start DATA SHOWN
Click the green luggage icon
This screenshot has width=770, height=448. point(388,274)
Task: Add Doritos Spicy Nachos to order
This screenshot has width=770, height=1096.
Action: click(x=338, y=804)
end DATA SHOWN
WHAT TO PRODUCE >> Arrange all the records above as a Markdown table with two columns, Row and Line. Put a row number in the first column and the line in the second, and leave out blank lines.

FINAL RESULT >>
| Row | Line |
|---|---|
| 1 | Click the green luggage icon |
| 2 | This screenshot has width=770, height=448. point(388,274) |
| 3 | Task: Add Doritos Spicy Nachos to order |
| 4 | This screenshot has width=770, height=1096. |
| 5 | Action: click(x=338, y=804) |